## What you need to do
List each line as a numbered item, skipping blank lines, starting at the beginning of the records and ending at the line that contains "center [1078, 218].".

## Records for this task
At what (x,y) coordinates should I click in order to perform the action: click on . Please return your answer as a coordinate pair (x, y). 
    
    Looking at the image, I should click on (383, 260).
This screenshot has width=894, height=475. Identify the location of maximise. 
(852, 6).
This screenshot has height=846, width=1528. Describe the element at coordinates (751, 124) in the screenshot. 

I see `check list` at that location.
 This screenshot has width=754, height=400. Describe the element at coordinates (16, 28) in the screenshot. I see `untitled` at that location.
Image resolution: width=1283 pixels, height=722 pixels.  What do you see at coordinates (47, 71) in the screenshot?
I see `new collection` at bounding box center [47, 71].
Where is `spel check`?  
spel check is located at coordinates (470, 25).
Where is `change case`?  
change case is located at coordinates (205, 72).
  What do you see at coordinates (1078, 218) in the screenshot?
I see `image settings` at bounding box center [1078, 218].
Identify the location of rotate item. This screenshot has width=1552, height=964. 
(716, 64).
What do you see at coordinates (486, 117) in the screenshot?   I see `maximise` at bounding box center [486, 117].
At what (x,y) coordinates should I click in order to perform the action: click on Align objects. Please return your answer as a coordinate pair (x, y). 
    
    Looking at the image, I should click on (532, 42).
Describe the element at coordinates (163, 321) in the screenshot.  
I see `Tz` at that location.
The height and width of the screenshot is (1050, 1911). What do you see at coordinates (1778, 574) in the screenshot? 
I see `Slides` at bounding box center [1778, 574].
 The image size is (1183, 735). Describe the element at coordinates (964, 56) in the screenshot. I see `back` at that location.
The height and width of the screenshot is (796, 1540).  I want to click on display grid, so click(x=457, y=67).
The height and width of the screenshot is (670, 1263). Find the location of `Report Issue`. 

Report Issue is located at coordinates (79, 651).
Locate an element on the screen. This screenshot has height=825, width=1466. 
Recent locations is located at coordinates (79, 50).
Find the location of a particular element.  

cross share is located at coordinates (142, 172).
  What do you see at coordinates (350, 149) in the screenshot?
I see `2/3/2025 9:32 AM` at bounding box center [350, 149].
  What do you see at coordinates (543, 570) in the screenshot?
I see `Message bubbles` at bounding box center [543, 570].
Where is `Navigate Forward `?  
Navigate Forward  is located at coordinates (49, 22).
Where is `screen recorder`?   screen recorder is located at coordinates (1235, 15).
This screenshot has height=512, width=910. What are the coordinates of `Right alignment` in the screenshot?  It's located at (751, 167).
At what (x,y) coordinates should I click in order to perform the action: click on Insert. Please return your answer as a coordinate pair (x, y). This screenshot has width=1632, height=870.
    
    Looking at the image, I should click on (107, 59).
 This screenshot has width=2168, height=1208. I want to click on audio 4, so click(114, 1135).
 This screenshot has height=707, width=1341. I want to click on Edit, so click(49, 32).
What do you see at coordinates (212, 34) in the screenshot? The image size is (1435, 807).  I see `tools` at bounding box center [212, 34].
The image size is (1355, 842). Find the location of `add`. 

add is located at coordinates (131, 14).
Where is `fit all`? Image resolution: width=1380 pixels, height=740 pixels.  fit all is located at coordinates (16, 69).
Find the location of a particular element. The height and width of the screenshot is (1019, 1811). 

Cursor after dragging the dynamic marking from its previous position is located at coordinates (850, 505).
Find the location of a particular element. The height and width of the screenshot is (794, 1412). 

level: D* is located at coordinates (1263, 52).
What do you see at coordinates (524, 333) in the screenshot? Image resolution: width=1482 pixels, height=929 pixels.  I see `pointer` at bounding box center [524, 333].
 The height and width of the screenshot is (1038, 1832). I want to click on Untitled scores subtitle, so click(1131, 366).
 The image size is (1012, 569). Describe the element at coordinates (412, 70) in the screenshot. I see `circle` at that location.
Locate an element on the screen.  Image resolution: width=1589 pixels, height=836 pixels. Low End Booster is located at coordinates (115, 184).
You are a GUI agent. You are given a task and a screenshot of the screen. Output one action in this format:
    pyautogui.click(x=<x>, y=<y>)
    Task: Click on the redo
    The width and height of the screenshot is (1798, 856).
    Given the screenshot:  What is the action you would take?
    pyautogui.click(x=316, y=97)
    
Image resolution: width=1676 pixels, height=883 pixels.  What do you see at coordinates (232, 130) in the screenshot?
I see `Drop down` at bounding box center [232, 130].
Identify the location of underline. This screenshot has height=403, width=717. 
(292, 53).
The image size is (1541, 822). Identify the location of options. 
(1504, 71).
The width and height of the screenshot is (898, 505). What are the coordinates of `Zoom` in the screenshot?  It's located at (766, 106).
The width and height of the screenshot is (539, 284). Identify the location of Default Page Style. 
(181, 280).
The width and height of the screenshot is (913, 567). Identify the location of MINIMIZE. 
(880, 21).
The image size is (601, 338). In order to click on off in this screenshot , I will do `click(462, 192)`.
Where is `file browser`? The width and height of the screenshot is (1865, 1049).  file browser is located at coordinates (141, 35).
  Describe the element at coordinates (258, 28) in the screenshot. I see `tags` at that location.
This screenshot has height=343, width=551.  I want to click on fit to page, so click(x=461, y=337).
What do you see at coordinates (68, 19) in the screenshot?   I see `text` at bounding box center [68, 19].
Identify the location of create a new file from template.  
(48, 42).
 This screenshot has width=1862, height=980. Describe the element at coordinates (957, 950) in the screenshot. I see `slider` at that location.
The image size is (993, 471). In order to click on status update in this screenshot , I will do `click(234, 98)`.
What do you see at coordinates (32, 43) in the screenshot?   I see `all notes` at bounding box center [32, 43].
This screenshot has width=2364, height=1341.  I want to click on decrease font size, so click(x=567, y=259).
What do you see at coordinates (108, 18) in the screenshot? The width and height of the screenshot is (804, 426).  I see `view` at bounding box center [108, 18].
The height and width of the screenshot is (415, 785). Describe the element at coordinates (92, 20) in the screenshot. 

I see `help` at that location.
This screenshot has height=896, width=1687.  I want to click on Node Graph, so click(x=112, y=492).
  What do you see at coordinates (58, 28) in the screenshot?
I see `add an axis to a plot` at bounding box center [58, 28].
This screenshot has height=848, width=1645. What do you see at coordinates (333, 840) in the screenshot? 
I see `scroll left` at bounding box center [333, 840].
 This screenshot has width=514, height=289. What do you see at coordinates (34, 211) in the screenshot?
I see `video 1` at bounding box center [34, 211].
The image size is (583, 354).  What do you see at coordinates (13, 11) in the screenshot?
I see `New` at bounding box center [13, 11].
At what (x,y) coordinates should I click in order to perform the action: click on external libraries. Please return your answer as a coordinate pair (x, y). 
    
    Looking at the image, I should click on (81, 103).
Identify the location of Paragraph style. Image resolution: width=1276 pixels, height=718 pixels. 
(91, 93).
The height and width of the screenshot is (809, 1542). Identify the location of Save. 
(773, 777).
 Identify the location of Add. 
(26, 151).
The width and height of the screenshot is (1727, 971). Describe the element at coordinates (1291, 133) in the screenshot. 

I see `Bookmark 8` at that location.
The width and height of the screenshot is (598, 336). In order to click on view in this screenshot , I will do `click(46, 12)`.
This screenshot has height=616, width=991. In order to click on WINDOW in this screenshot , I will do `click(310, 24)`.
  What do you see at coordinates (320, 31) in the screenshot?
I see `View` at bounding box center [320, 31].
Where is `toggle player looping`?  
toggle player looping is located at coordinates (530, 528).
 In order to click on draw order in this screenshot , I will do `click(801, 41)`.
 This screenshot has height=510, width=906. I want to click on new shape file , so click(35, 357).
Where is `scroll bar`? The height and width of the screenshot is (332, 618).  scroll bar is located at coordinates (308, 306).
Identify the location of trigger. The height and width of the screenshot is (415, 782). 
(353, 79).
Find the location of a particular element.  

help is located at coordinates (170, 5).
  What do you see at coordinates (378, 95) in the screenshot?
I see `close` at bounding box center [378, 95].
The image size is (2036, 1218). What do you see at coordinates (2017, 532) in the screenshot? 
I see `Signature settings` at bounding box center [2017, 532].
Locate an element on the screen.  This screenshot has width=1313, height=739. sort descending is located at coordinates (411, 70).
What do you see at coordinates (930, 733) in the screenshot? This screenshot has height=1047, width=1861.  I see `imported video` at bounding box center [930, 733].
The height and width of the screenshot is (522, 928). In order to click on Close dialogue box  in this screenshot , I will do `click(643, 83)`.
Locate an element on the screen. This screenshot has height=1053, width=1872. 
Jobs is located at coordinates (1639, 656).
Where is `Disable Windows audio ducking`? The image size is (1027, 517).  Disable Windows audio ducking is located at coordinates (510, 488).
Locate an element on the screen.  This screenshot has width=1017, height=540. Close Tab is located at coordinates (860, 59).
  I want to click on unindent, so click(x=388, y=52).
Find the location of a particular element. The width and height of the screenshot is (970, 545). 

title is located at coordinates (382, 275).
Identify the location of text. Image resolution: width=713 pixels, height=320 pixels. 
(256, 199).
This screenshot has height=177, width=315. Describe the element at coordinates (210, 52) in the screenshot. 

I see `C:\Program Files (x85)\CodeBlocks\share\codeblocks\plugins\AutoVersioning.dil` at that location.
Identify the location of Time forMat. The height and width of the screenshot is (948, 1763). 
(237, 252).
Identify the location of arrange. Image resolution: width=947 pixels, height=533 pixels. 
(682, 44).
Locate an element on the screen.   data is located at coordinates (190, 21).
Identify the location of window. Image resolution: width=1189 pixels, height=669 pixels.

## Exercise solution
1. At what (x,y) coordinates should I click in order to perform the action: click on . Please return your answer as a coordinate pair (x, y). 
2.     Looking at the image, I should click on (383, 260).
3. This screenshot has width=894, height=475. Identify the location of maximise. 
4. (852, 6).
5. This screenshot has height=846, width=1528. Describe the element at coordinates (751, 124) in the screenshot. 
6. I see `check list` at that location.
7.  This screenshot has width=754, height=400. Describe the element at coordinates (16, 28) in the screenshot. I see `untitled` at that location.
8. Image resolution: width=1283 pixels, height=722 pixels.  What do you see at coordinates (47, 71) in the screenshot?
9. I see `new collection` at bounding box center [47, 71].
10. Where is `spel check`?  
11. spel check is located at coordinates (470, 25).
12. Where is `change case`?  
13. change case is located at coordinates (205, 72).
14.   What do you see at coordinates (1078, 218) in the screenshot?
15. I see `image settings` at bounding box center [1078, 218].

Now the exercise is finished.